Presenter: Nicole Mullen – Neuroscience
Faculty Mentor(s): Karen Guillemin, Steph VanBeuge
Session: (Virtual) Poster Presentation
Resident gut bacteria have the capacity to influence aspects of animal metabolism. Previous research in the Guillemin lab showed that in zebrafish, gut bacteria promote the expansion of insulin- producing cells (IPC) in the pancreas through a secreted bacterial protein, Beta-cell expansion factor A (BefA). This research investigates the role of gut bacteria and BefA to promote IPC development in the fruit fly, Drosophila melanogaster. In Drosophila, there are ~7 IPCs located in each lobe of the brain. Our first aim was to test the effect of germ-free (GF) rearing on IPC numbers in Drosophila.

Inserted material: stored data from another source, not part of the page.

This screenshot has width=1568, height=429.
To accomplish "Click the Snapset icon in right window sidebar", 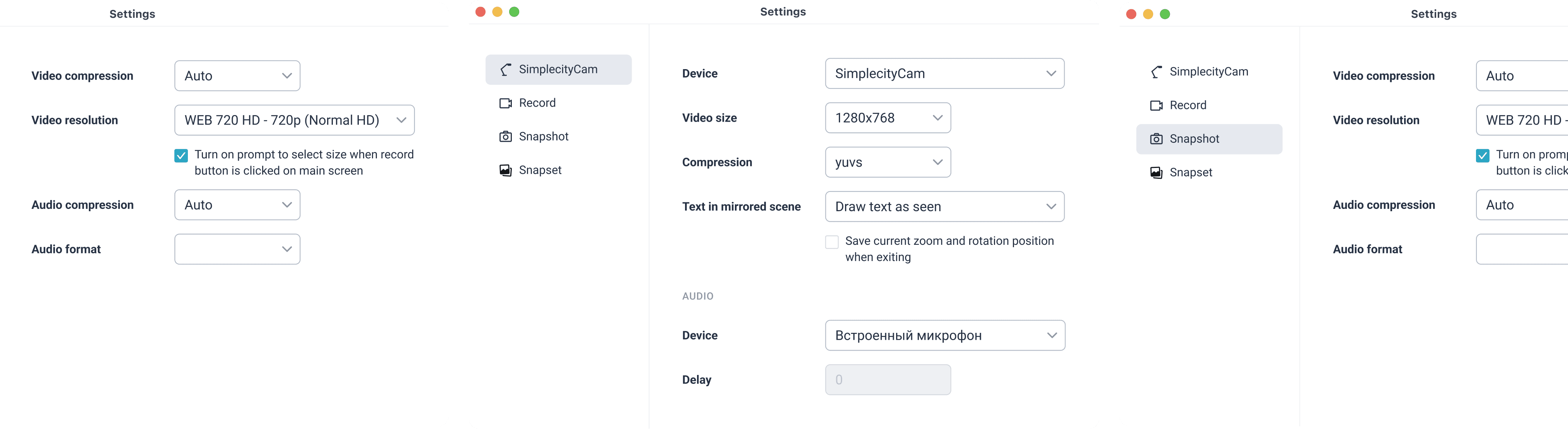I will tap(1156, 173).
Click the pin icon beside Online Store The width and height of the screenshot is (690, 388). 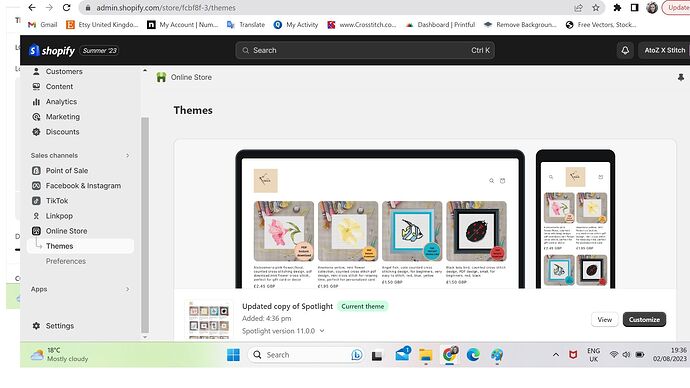(681, 77)
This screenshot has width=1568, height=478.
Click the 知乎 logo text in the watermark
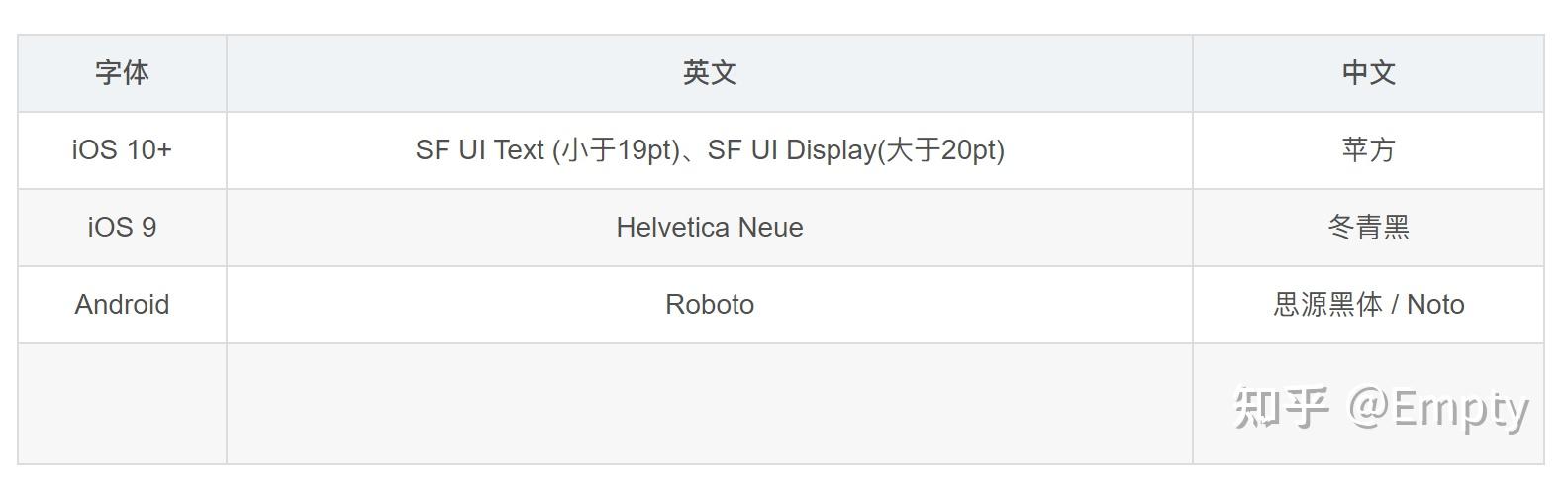click(1281, 408)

Our second aim tested whether feeding flies BefA could restore IPC numbers in GF flies. We compared the number of IPCs present in GF, conventionally-reared (CV), and GF flies fed BefA. Tissue-specific GAL4UAS/GFP in all groups made IPCs visible after dissection. Our results showed that GF flies have fewer IPCs per lobe than CV flies, indicating that microbiota is required for normal IPC numbers. Further, feeding BefA caused a statistically significant increase in IPC numbers in GF larvae compared to CV. However, transgenic expression of BefA, using the UAS/GAL4 system, yielded a trending but not a significant expansion of IPCs in GF flies. This could be due to the low levels of BefA produced through transgenic expression. These results indicate that the microbiota has a powerful effect on metabolic pathways, and cell development, and can influence the normal development of the fly brain.